═════ Предложенный отрывок ═════
С некоторых пор в сообщениях конфидентов и офицеров разведки начали появляться тревожные вести: Турция готовилась к войне. Пока это были первые шаги. Но тот, кто делает первый шаг, собирается обычно совершить и последующие. В Валахии и Молдавии, сообщали конфиденты, турки стали сооружать склады для амуниции и провианта. По рекам поплыли целые караваны бревен, связанных толстым морским канатом, — турки собирали лес, идущий обычно для наведения переправ и строительства укреплений. Разведчики доносили: из приграничных районов стада постепенно отгонялись вглубь. Появлялись сообщения о передвижении войск; «из Румелийской стороны на Дунай собралось тысяч до сорока», «город Очаков вскорости ожидает из Анатолии янычар тысяч до десяти».
Сообщениям этим можно было доверять или не верить, но игнорировать их было невозможно. На всякий случай, дабы избежать внезапного нападения, генерал-майору Исакову предписали «неприметным образом форпосты войскам приумножить и удобвозможную от неприятеля иметь предосторожность». О военных приготовлениях турок сообщено было и Румянцеву, генерал-аншефу и кавалеру, с тем чтобы он постепенно придвинул, войска, дабы, когда нужда потребует, границы «там скорее защищены быть могли». Как и Исаков, Румянцев должен был провести сей маневр «без малейшей о том огласи». Предосторожность эта вызвана была не только военными соображениями. До последней минуты российская сторона оставляла шанс — избежать начала военных действий. Русская армия не должна была совершать никаких акций, которые могли бы быть поняты турками как приготовление к войне. Мир продолжал оставаться неустойчив, и немного было нужно, чтобы этот баланс оказался нарушен. Иногда войны вспыхивали только из опасений, что другая сторона начнет ее первой. В России меньше всего хотели дать Турции повод к таким опасениям.
Но если вопреки всем этим благим побуждениям Турция готовится напасть?
Для разведывания, доподлинно ли турки чинят приготовления к войне, решено было отправить к крымскому хану капитана Бастевика с письмом. Следовать же ему в Крым не прямо, а через Балту и Дубоссары, чтобы найти повод повидаться с тамошним конфидентом Якуб-агой и попытаться получить от него вести. Для сопровождения же капитана как лица немаловажного был придан ему эскорт — четыре запорожских казака.
Якуб-ага, к тому времени наместник в Дубоссарах по должности своей не имел особых поводов встречаться и разговаривать с русским капитаном. Бастевик понимал это. Значит, нужно было создать такой повод.
═════ Набор записей ═════
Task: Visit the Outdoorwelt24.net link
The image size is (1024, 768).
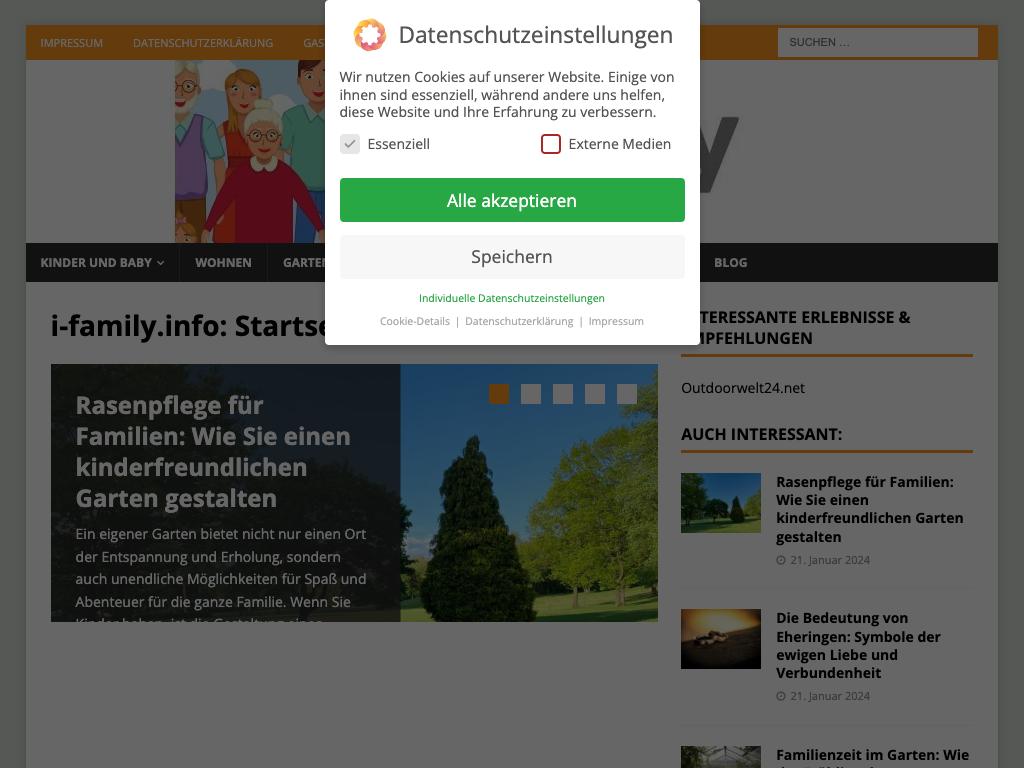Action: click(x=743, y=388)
═════
═════ Набор записей ═════
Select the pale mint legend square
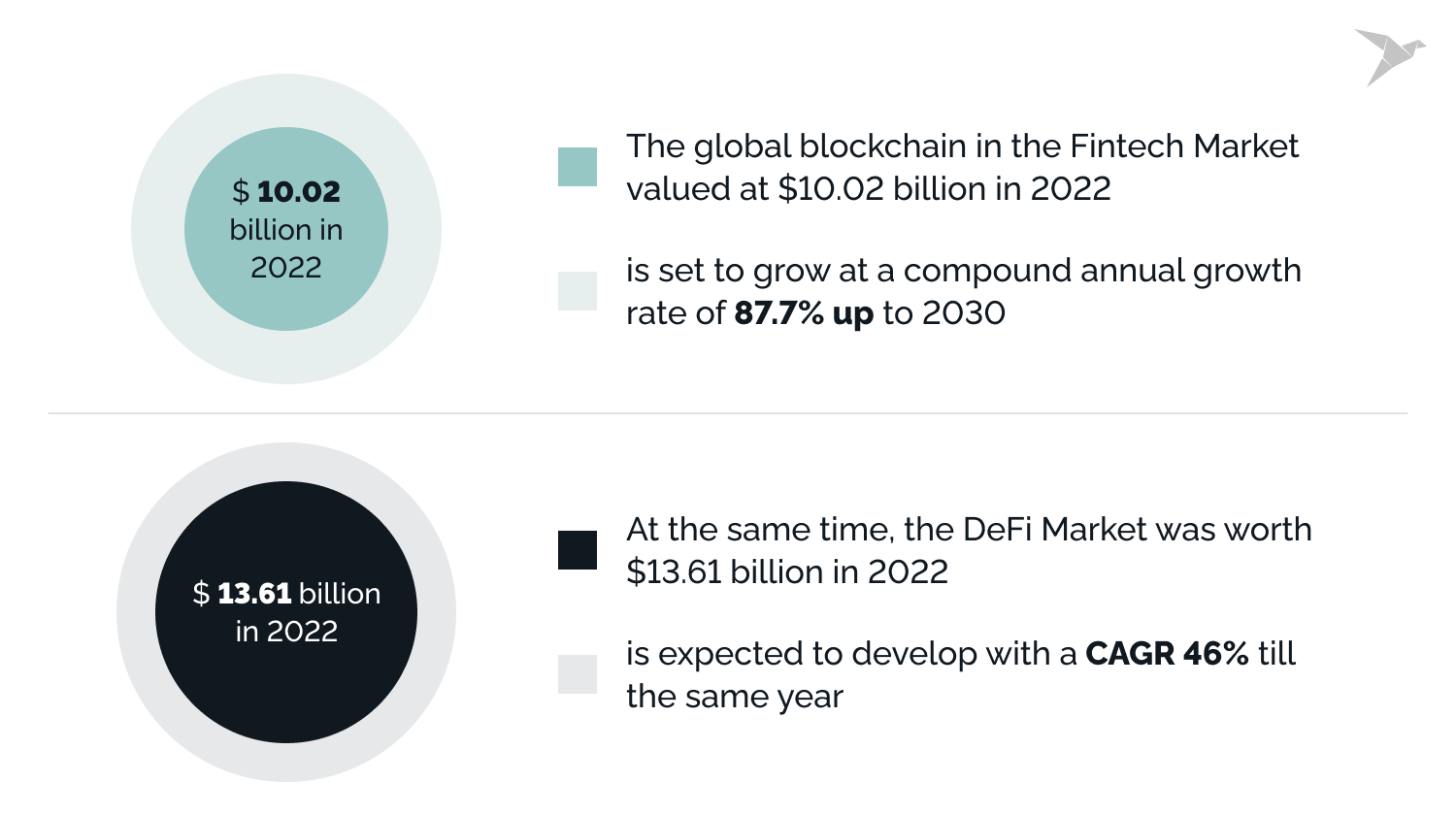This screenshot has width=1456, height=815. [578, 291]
═════
═════ Набор записей ═════
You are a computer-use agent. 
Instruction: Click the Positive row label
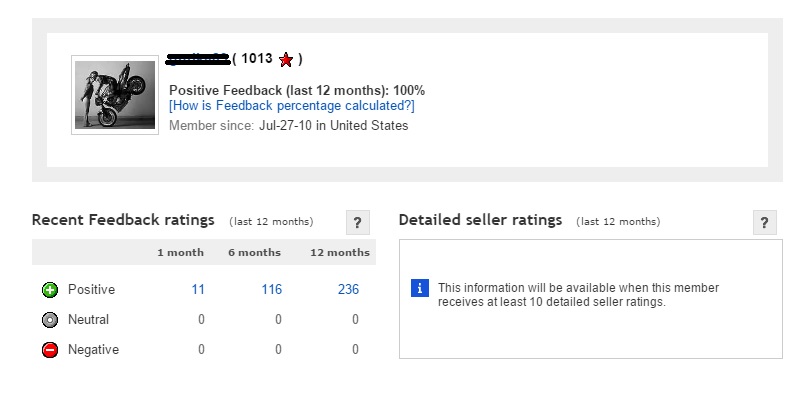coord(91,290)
═════
• Задания:
A) Можете дословно переписать из отрывка о военных приготовлениях Турции часть, которая открывается словами «Для разведывания, доподлинно» и завершается словами «четыре запорожских казака.»?
B) Как продолжается отрывок о военных приготовлениях Турции? Допишите его следующую часть, начиная сразу после последнего предложения.
Список здесь никакой роли не играет.

• Ответы к заданиям:
A)
Для разведывания, доподлинно ли турки чинят приготовления к войне, решено было отправить к крымскому хану капитана Бастевика с письмом. Следовать же ему в Крым не прямо, а через Балту и Дубоссары, чтобы найти повод повидаться с тамошним конфидентом Якуб-агой и попытаться получить от него вести. Для сопровождения же капитана как лица немаловажного был придан ему эскорт — четыре запорожских казака.

B)
Поздно вечером, подъезжая уже к Дубоссарам, Бастевик велел съехать с дороги.
— Братцы, — обратился он к казачьему конвою, что сопровождал его, — посмотрите-ка коляску. Что-то, сдается мне, заднее колесо не держится, из стороны в сторону вихляет. Не потерять бы.
Казаки спешились, потрогали колесо, покачали головами. Все было в порядке.
— Хорошее колесо, барин. Не извольте беспокоиться.
Но капитан стоял на своем. Не держится колесо, как бы не случилось чего.
— Ну раз благородие так полагают, значит, так оно и есть.
Смекнули казаки: не первый раз были в подобном деле. Один, поднатужившись, поднял заднюю часть коляски, другой подвалил камень. Дело пошло. Но пошло с трудом, хороший каретник мастерил ту коляску и вовсе не для того, чтобы так легко было в ней что-то сломать или испортить. Когда наконец тронулись и выехали на дорогу, заднее колесо и правда выписывало кривую.
По случаю такой приключившейся в пути аварии Бастевик, едва добравшись до квартиры, отправился к наместнику просить прислать кузнеца и каретника, чтобы можно было ему продолжать свой путь.
«Как провожать он, Якуб, меня из дому стал, — писал Бастевик много позднее в своем отчете, — то дал ему вид, с которого он догадаться мог, что я с ним желаю наедине видеться. А по уходе моем от него, Якуба, в показанную мне квартиру, чрез час прислал он, Якуб, ко мне Магмута, который мне сказал, что по прошествии часа в ночь выйти мне из квартиры моей якобы для прогулки и назначил место, где мне ожидать; почему я тотчас в назначенное место и пришел, где и ожидал. А как он узнал, что я там уже ожидаю, то он, Якуб, выслал ко мне своего мальчика, который мне и объявил, чтоб я пришел к его пану. А за прибытием моим для лучшего и способнейшего разговору взял меня за руку и ввел в свою спальню, куда по их обыкновению никто не входит, и начал я говорить речь, до него принадлежавшую, в силе данной мне мемории, и данное мне письмо и посылку вручил ему. Разговор же наш с Якубом, — заключал капитан, — продолжался до пяти часов. И, окончив те разговоры, простясь с ним, отошел я в отведенную мне квартиру».
На другой день, когда повозка была починена, Бастевик и бывший при нем казачий эскорт отправились далее. Того, что выведал он у Якуба, что видел сам по пути, довольно было, чтобы понять — Турция готовится вступить в войну безотлагательно. С рапортом об этом уже с дороги отправил он казака к российской границе, к Орловскому форпосту, куда тот благополучно прибыл.
Сам же Бастевик с поредевшим эскортом отправился далее, не ведая, впрочем, что ждет его в конце пути.
Независимо от Якуб-аги исправно посылали свои донесения Юрий Григоров из Очакова, Попович из Крыма и Дубоссар, Молчан из Бендер. Польский священник Илья Сулима через верных людей прислал письмо Глебову, предлагая свои услуги по секретной части. Дважды в месяц писал Кафеджи из Могилева.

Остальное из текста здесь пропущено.